Using modems in remote meter reading
Modems are electronic devices that enable exchange of data over a telephone network between two computers where each is fitted with a compatible modem. In the same way communication can take place between a computer and an electronic meter. Telephone based meter reading is particularly suitable for difficult to read meters and where regular metering is necessary. The use of modems in remote meter reading is growing rapidly in certain countries – in Europe notably in Scandinavia and the UK.
While similar in principle to the modems found, for example, in personal computers, the operational and commercial demands of a meter modem are different. They need to be small, suitably packaged, low cost and dependable.
Modems can provide a means of reading many meters economically and with no infrastructure costs. The telephone network provides an instantly accessible common link to scattered sites and, given a suitable meter, the only equipment required is a modem.

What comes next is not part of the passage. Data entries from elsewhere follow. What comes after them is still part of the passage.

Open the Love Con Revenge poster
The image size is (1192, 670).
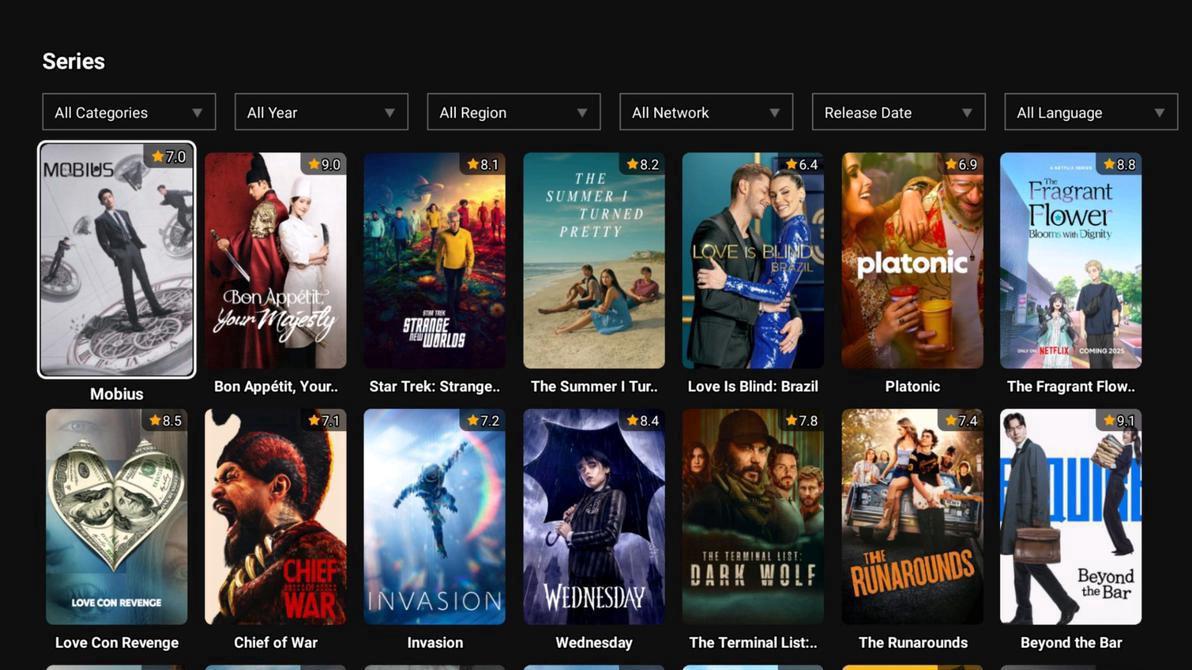click(116, 516)
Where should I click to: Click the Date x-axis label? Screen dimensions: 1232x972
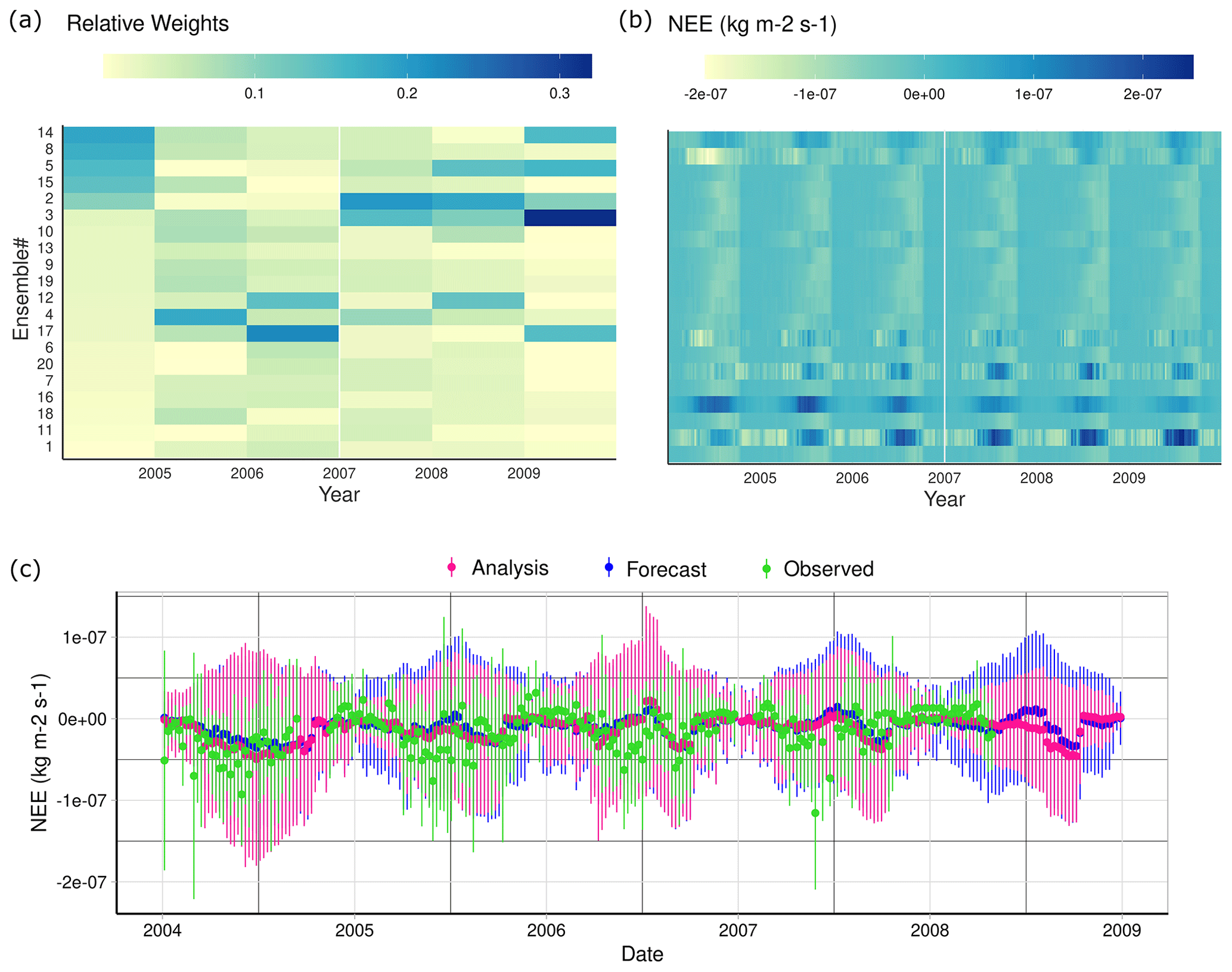641,954
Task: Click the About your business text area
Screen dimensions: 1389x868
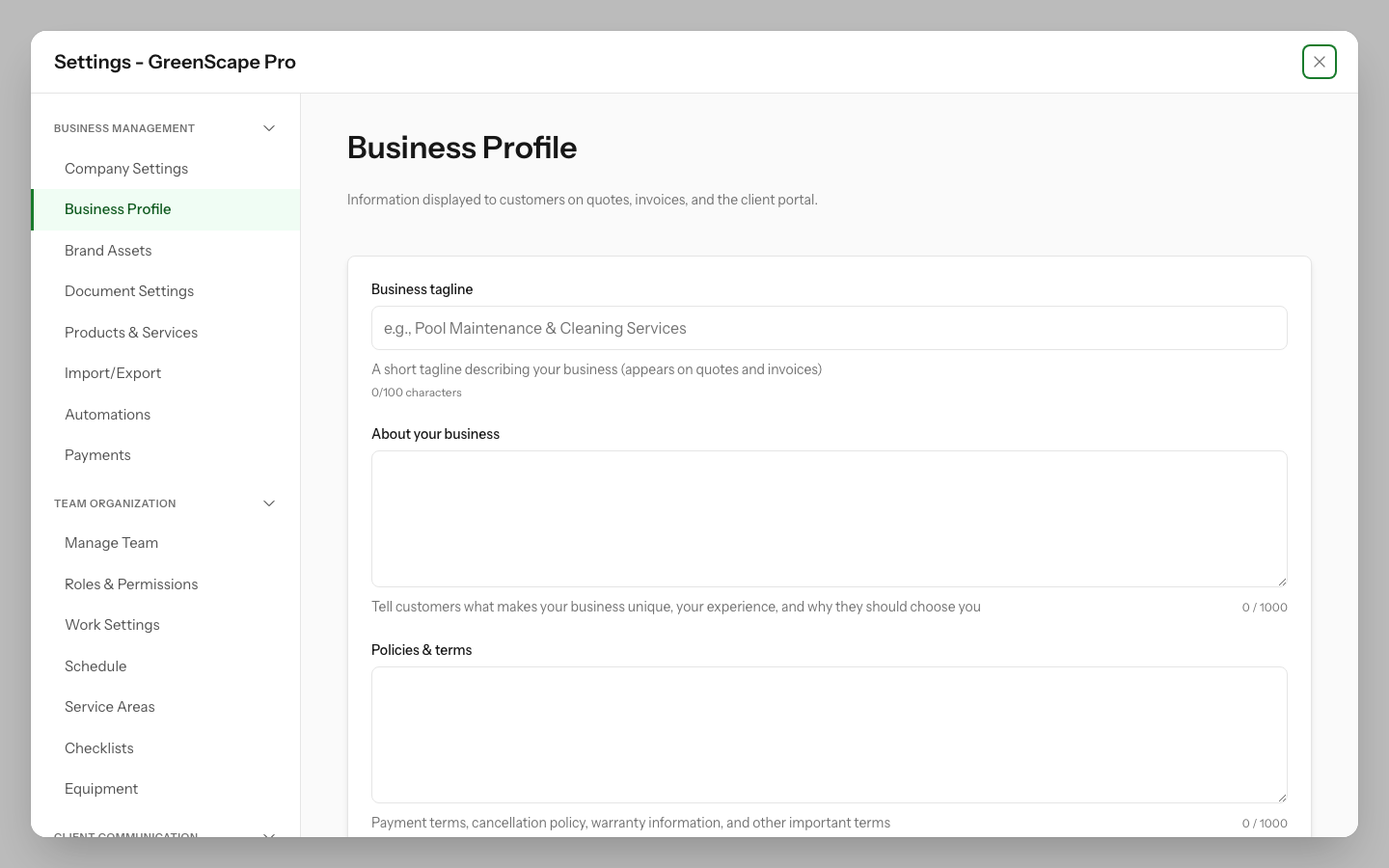Action: (x=829, y=518)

In some cases a dedicated telephone line to the modem will be required. However, an important innovation comes in the form of line sharing modems. These act as intelligent ‘ extensions ’ on a telephone and are able to identify the origin of incoming calls using CLI (caller line identification) a service provided on modern telephone networks.
The modem decodes the origin of an incoming call from signals passed over the network. When the subscriber number of the data collection computer is identified, the modem answers the call before the parallel telephone rings , thus providing ‘no ring’ calling. It also prevents unauthorised remote access to the meter.

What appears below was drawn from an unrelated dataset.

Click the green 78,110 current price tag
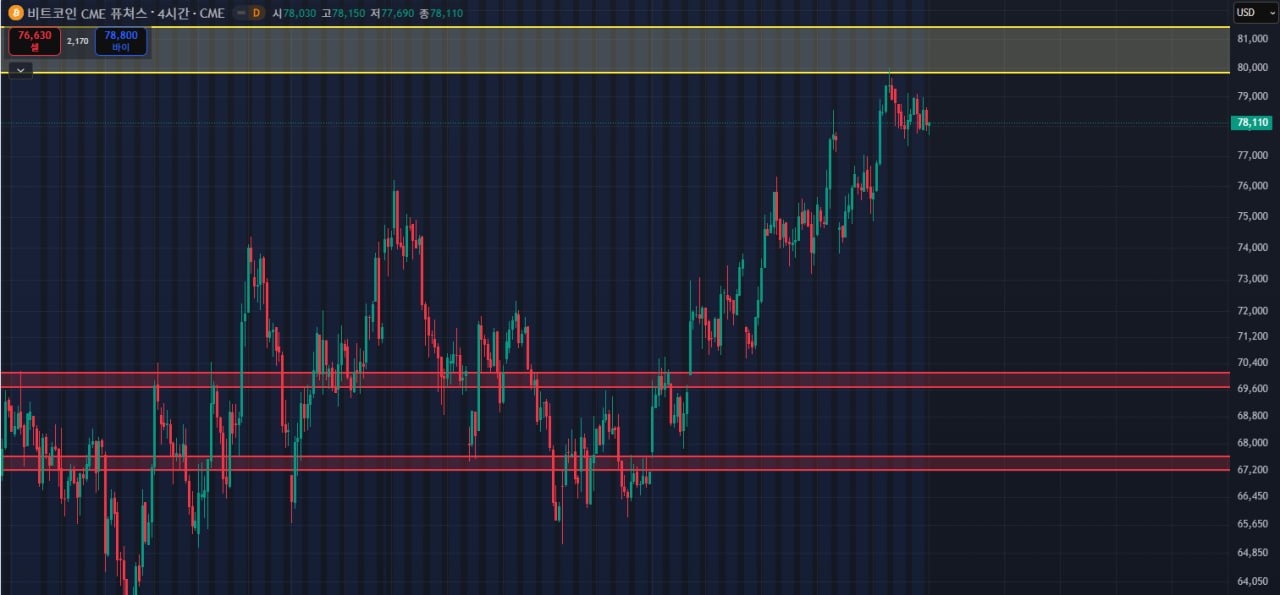Screen dimensions: 1280x595 1253,122
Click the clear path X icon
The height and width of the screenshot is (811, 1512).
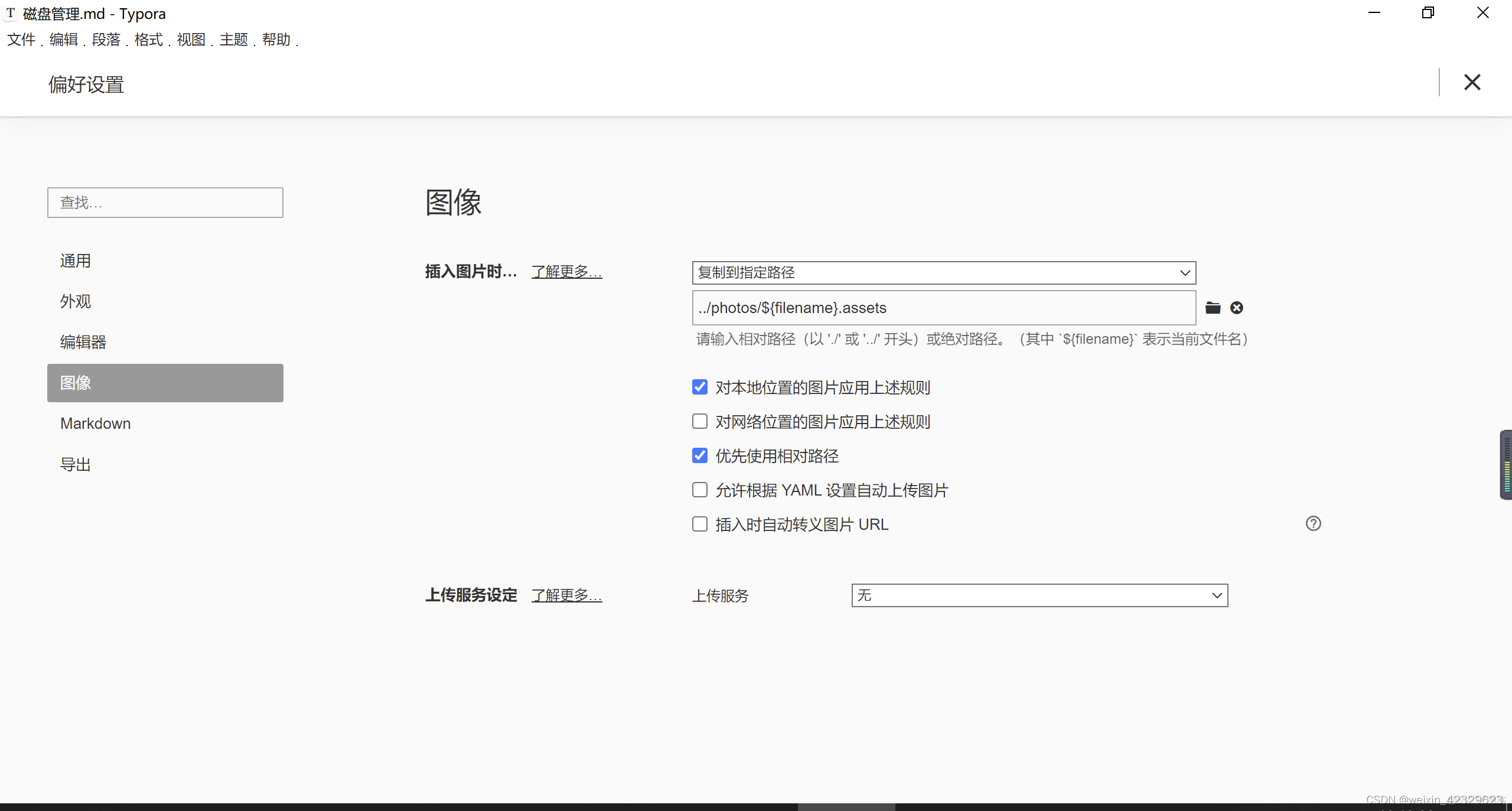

A meter modem must be reliable, with a life of 10 to 20 years, and be able to tolerate extreme temperatures. An ideal modem for remote meter reading should incorporate a ‘watchdog’mechanism that resets the modem in the case of a brown-out failure to facilitate permanent unattended operation . Ability to withstand lightning strikes on the telephone line is also advantageous.

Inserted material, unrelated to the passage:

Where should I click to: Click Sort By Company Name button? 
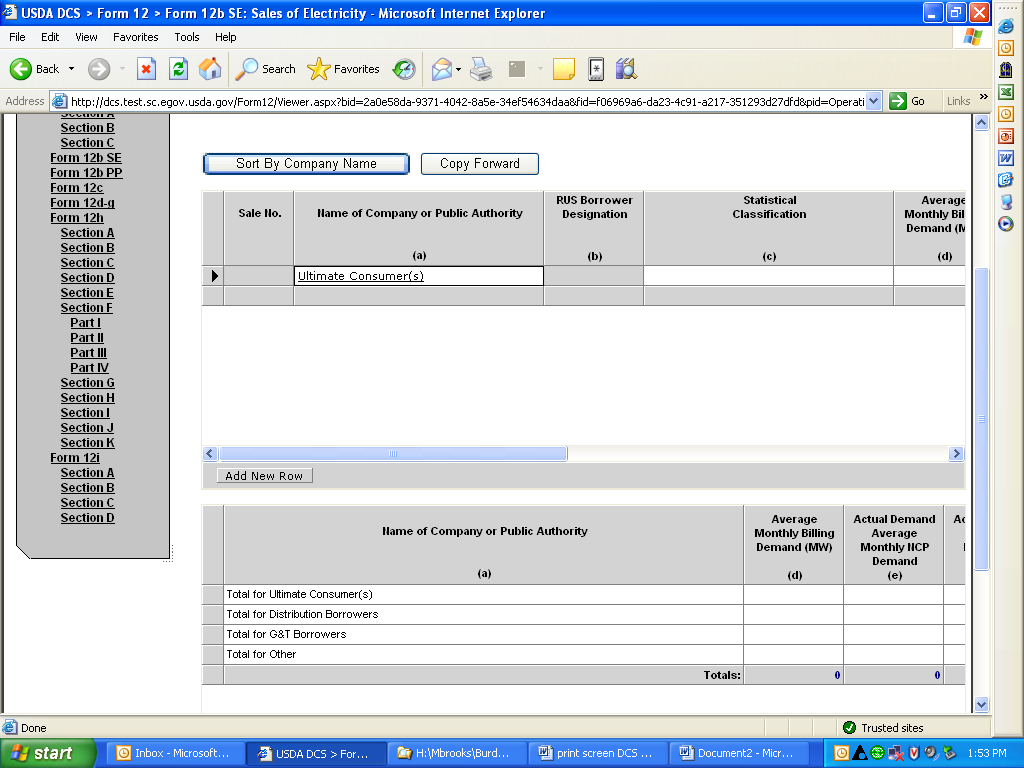point(306,164)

Usually the amount of data to be collected from a meter is small. A modem operating at 1200 or 2400 bits per second is usually the most suitable, having a quicker call set-up time than ‘faster’ modems. This means that the overall time of the data collection call is shorter and the communication quality better where local line quality may be poor. Such ‘slow ’ modems are also lower in cost.
Interfacing and DC power provision to the modem must be checked against a meter for compatibility. Modifications to standard modems may be needed, or adaptations fitted on the meter. The operation of the modem may also depend on the method of operation of the data collection computer. Modems must also comply with local safety standards and be approved for connection to the telephone network. Buying a meter complete with a modem is a way of obtaining some confidence in these matters .
Most modern meters have provision for connecting a modem directly, particularly in the case of electricity meters which are produced with a communications
port. Water, gas and heat meters often provide only a simple form of electronic interface, typically in the form of a pulsed output, meaning that there is no power for the modem.
Data storage for such meters requires an electronic data logger, which needs to be integrated with a modem to achieve remote reading. Such a combination of equipment can be difficult to cost justify. There is minimal data to be logged in many water and gas metering applications, and a solution that combines both functions in one package will provide a much lower cost. To this end Coherent is developing an ‘intelligent modem’ that links to the meter pulse output, logs and stores data and is powered by battery.
Reliable modems already provide economically viable meter reading by telephone in many countries. Line sharing and intelligent functionality in a modem open the way to economic reading of many more meters, not only in industry but also in some domestic sites.